**DATA FOR THIS EXERCISE**:
**********

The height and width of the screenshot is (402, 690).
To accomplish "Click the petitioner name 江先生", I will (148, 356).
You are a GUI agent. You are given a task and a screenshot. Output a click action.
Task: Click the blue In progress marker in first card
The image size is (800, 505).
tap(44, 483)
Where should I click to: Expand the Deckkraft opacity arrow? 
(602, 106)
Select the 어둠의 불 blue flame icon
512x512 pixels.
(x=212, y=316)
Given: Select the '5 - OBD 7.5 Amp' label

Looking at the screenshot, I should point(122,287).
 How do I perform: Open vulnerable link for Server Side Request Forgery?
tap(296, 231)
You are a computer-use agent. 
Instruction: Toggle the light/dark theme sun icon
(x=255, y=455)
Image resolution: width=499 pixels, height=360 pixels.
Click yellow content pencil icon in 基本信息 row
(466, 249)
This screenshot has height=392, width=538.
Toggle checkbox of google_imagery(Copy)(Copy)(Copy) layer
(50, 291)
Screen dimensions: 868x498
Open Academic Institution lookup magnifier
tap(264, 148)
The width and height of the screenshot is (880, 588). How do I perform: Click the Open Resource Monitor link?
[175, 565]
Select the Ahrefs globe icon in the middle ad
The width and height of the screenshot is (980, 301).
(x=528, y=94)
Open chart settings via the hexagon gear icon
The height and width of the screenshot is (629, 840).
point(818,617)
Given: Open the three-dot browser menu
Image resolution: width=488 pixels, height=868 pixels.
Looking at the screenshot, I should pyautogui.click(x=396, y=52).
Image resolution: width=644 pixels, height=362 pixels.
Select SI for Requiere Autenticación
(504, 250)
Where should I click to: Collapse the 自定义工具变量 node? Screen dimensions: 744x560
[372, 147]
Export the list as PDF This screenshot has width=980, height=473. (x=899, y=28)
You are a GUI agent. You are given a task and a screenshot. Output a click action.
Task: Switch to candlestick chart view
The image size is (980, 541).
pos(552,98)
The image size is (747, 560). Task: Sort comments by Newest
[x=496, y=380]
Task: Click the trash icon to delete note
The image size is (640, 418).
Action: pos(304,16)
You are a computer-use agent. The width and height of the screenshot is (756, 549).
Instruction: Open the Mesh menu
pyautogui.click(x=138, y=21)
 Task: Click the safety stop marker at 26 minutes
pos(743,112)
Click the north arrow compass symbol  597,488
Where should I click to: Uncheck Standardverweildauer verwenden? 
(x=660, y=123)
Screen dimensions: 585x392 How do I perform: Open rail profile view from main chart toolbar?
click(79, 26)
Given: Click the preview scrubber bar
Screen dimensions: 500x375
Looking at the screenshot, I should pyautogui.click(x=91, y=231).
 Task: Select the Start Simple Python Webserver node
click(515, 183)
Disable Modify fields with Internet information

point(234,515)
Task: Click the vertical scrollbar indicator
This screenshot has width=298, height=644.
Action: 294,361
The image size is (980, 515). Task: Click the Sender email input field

**********

**WHAT YOU ARE ASKED TO DO**: Repeat the data above in full, word for word.

**SOLUTION**:
The height and width of the screenshot is (402, 690).
To accomplish "Click the petitioner name 江先生", I will (148, 356).
You are a GUI agent. You are given a task and a screenshot. Output a click action.
Task: Click the blue In progress marker in first card
The image size is (800, 505).
tap(44, 483)
Where should I click to: Expand the Deckkraft opacity arrow? 
(602, 106)
Select the 어둠의 불 blue flame icon
512x512 pixels.
(x=212, y=316)
Given: Select the '5 - OBD 7.5 Amp' label

Looking at the screenshot, I should point(122,287).
 How do I perform: Open vulnerable link for Server Side Request Forgery?
tap(296, 231)
You are a computer-use agent. 
Instruction: Toggle the light/dark theme sun icon
(x=255, y=455)
Image resolution: width=499 pixels, height=360 pixels.
Click yellow content pencil icon in 基本信息 row
(466, 249)
This screenshot has height=392, width=538.
Toggle checkbox of google_imagery(Copy)(Copy)(Copy) layer
(50, 291)
Screen dimensions: 868x498
Open Academic Institution lookup magnifier
tap(264, 148)
The width and height of the screenshot is (880, 588). How do I perform: Click the Open Resource Monitor link?
[175, 565]
Select the Ahrefs globe icon in the middle ad
The width and height of the screenshot is (980, 301).
(x=528, y=94)
Open chart settings via the hexagon gear icon
The height and width of the screenshot is (629, 840).
point(818,617)
Given: Open the three-dot browser menu
Image resolution: width=488 pixels, height=868 pixels.
Looking at the screenshot, I should pyautogui.click(x=396, y=52).
Image resolution: width=644 pixels, height=362 pixels.
Select SI for Requiere Autenticación
(504, 250)
Where should I click to: Collapse the 自定义工具变量 node? Screen dimensions: 744x560
[372, 147]
Export the list as PDF This screenshot has width=980, height=473. (x=899, y=28)
You are a GUI agent. You are given a task and a screenshot. Output a click action.
Task: Switch to candlestick chart view
The image size is (980, 541).
pos(552,98)
The image size is (747, 560). Task: Sort comments by Newest
[x=496, y=380]
Task: Click the trash icon to delete note
The image size is (640, 418).
Action: pos(304,16)
You are a computer-use agent. The width and height of the screenshot is (756, 549).
Instruction: Open the Mesh menu
pyautogui.click(x=138, y=21)
 Task: Click the safety stop marker at 26 minutes
pos(743,112)
Click the north arrow compass symbol  597,488
Where should I click to: Uncheck Standardverweildauer verwenden? 
(x=660, y=123)
Screen dimensions: 585x392 How do I perform: Open rail profile view from main chart toolbar?
click(79, 26)
Given: Click the preview scrubber bar
Screen dimensions: 500x375
Looking at the screenshot, I should pyautogui.click(x=91, y=231).
 Task: Select the Start Simple Python Webserver node
click(515, 183)
Disable Modify fields with Internet information

point(234,515)
Task: Click the vertical scrollbar indicator
This screenshot has width=298, height=644.
Action: 294,361
The image size is (980, 515). Task: Click the Sender email input field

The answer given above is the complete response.